++++ SUPPLIED INFORMATION ++++

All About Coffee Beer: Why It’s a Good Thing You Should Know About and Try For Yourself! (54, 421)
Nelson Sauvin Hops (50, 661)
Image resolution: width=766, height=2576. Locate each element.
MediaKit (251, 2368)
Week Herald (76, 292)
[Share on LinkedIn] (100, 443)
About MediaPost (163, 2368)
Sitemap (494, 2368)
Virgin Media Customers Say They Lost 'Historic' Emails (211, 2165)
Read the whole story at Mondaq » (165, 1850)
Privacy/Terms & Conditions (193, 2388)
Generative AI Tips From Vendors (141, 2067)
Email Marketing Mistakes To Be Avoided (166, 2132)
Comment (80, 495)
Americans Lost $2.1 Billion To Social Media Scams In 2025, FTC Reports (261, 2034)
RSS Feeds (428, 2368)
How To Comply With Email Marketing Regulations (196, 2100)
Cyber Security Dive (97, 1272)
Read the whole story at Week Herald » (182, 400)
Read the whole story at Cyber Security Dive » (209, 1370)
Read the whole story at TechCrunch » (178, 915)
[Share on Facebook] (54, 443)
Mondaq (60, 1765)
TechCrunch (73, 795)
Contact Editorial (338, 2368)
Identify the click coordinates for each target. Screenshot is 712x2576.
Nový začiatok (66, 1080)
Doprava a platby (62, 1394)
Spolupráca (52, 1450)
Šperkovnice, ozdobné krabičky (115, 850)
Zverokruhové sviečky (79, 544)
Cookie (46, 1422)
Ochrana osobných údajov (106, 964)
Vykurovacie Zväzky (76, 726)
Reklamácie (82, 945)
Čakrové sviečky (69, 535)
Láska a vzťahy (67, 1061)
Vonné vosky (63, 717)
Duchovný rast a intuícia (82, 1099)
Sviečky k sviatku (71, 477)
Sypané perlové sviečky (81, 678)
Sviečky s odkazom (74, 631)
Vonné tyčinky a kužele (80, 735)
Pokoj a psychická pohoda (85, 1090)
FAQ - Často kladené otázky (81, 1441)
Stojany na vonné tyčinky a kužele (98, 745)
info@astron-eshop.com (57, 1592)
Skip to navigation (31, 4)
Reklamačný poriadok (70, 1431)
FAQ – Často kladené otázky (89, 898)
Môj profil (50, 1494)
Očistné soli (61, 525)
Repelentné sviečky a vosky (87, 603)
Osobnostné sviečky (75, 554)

++++

### WHAT IS EXPECTED
Transcribe each of the records verbatim.

### REPLY
All About Coffee Beer: Why It’s a Good Thing You Should Know About and Try For Yourself! (54, 421)
Nelson Sauvin Hops (50, 661)
Image resolution: width=766, height=2576. Locate each element.
MediaKit (251, 2368)
Week Herald (76, 292)
[Share on LinkedIn] (100, 443)
About MediaPost (163, 2368)
Sitemap (494, 2368)
Virgin Media Customers Say They Lost 'Historic' Emails (211, 2165)
Read the whole story at Mondaq » (165, 1850)
Privacy/Terms & Conditions (193, 2388)
Generative AI Tips From Vendors (141, 2067)
Email Marketing Mistakes To Be Avoided (166, 2132)
Comment (80, 495)
Americans Lost $2.1 Billion To Social Media Scams In 2025, FTC Reports (261, 2034)
RSS Feeds (428, 2368)
How To Comply With Email Marketing Regulations (196, 2100)
Cyber Security Dive (97, 1272)
Read the whole story at Week Herald » (182, 400)
Read the whole story at Cyber Security Dive » (209, 1370)
Read the whole story at TechCrunch » (178, 915)
[Share on Facebook] (54, 443)
Mondaq (60, 1765)
TechCrunch (73, 795)
Contact Editorial (338, 2368)
Identify the click coordinates for each target. Screenshot is 712x2576.
Nový začiatok (66, 1080)
Doprava a platby (62, 1394)
Spolupráca (52, 1450)
Šperkovnice, ozdobné krabičky (115, 850)
Zverokruhové sviečky (79, 544)
Cookie (46, 1422)
Ochrana osobných údajov (106, 964)
Vykurovacie Zväzky (76, 726)
Reklamácie (82, 945)
Čakrové sviečky (69, 535)
Láska a vzťahy (67, 1061)
Vonné vosky (63, 717)
Duchovný rast a intuícia (82, 1099)
Sviečky k sviatku (71, 477)
Sypané perlové sviečky (81, 678)
Sviečky s odkazom (74, 631)
Vonné tyčinky a kužele (80, 735)
Pokoj a psychická pohoda (85, 1090)
FAQ - Často kladené otázky (81, 1441)
Stojany na vonné tyčinky a kužele (98, 745)
info@astron-eshop.com (57, 1592)
Skip to navigation (31, 4)
Reklamačný poriadok (70, 1431)
FAQ – Často kladené otázky (89, 898)
Môj profil (50, 1494)
Očistné soli (61, 525)
Repelentné sviečky a vosky (87, 603)
Osobnostné sviečky (75, 554)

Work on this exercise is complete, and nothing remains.